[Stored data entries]
########################################

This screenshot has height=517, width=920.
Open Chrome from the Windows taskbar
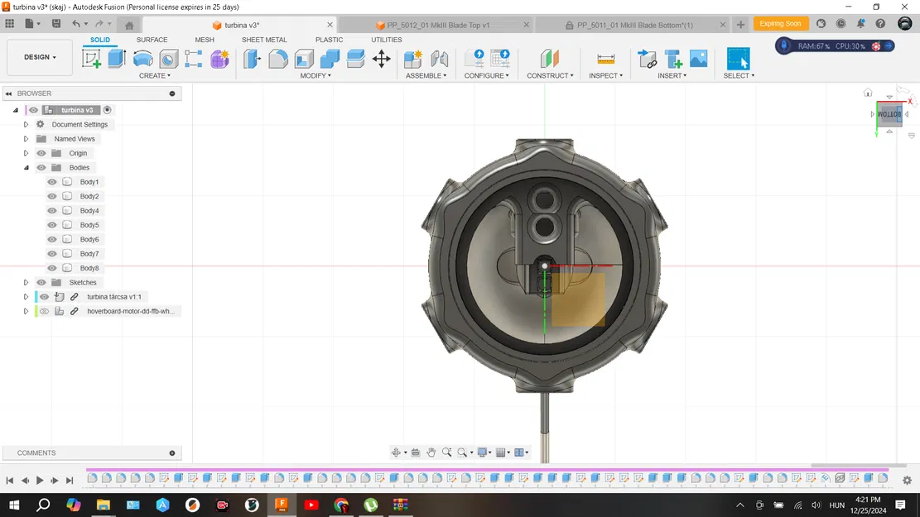tap(341, 505)
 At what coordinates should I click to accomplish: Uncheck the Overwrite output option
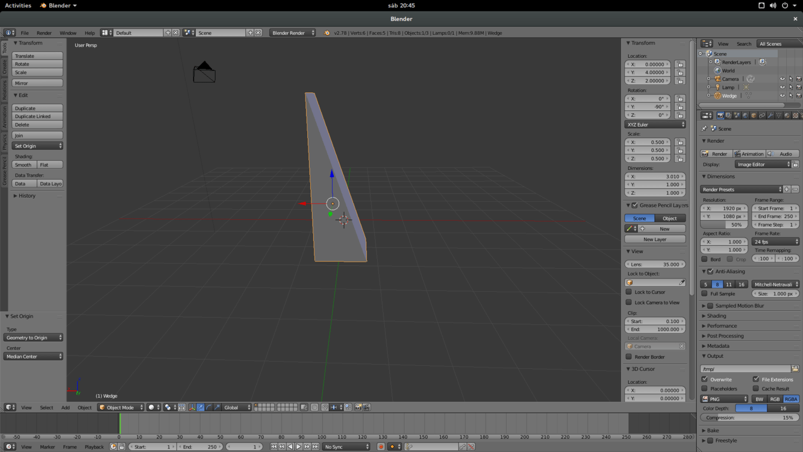coord(705,380)
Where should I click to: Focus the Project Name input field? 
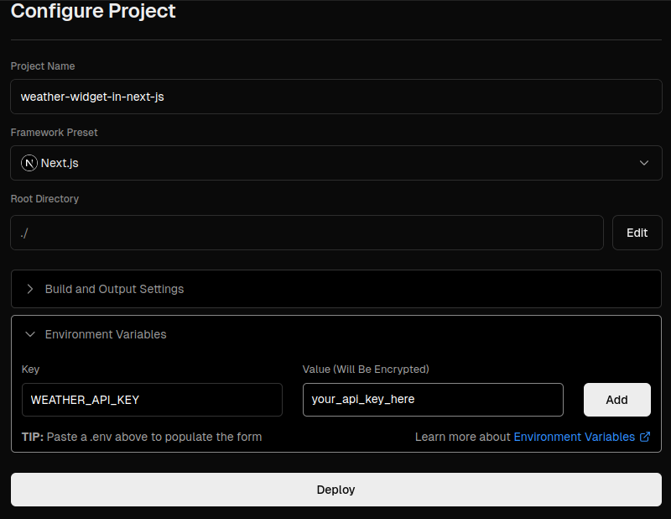click(336, 97)
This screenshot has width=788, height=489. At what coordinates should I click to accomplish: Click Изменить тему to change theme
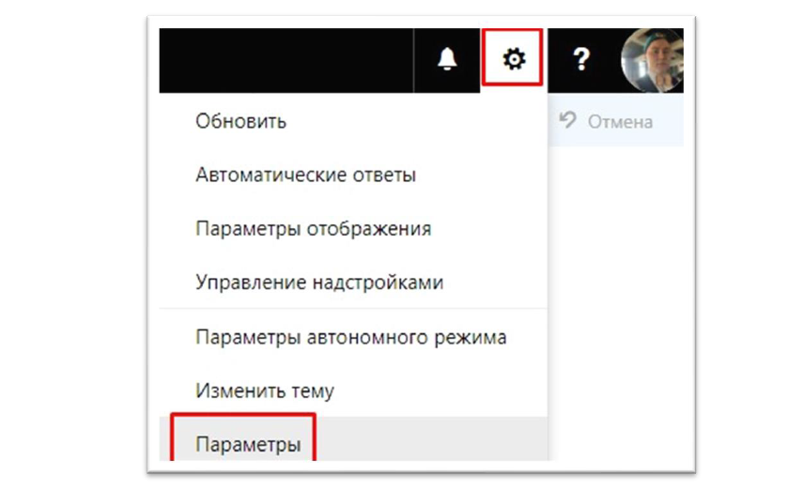pos(264,390)
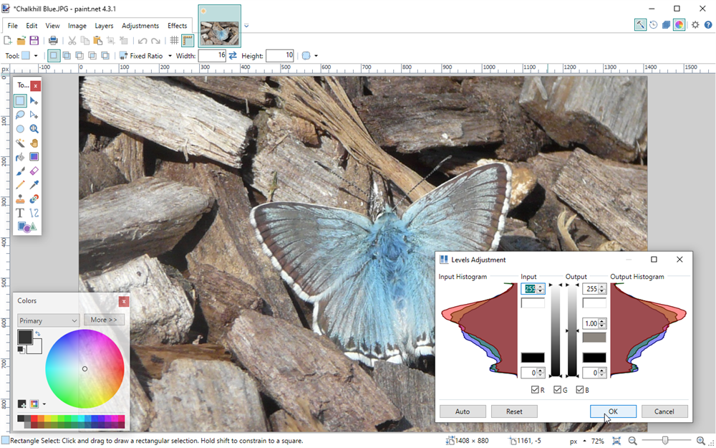Select the Text tool
Viewport: 716px width, 448px height.
pyautogui.click(x=20, y=213)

########################################

What the exercise asks
What is needed here is an exact transcription of every record above, with images excluded.

Exercise response
This screenshot has height=517, width=920.
Open Chrome from the Windows taskbar
tap(341, 505)
 At what coordinates should I click to accomplish: Uncheck the Overwrite output option
coord(705,380)
Where should I click to: Focus the Project Name input field? 
click(336, 97)
This screenshot has width=788, height=489. At what coordinates should I click to accomplish: Click Изменить тему to change theme
pos(264,390)
Select the Text tool
Viewport: 716px width, 448px height.
pyautogui.click(x=20, y=213)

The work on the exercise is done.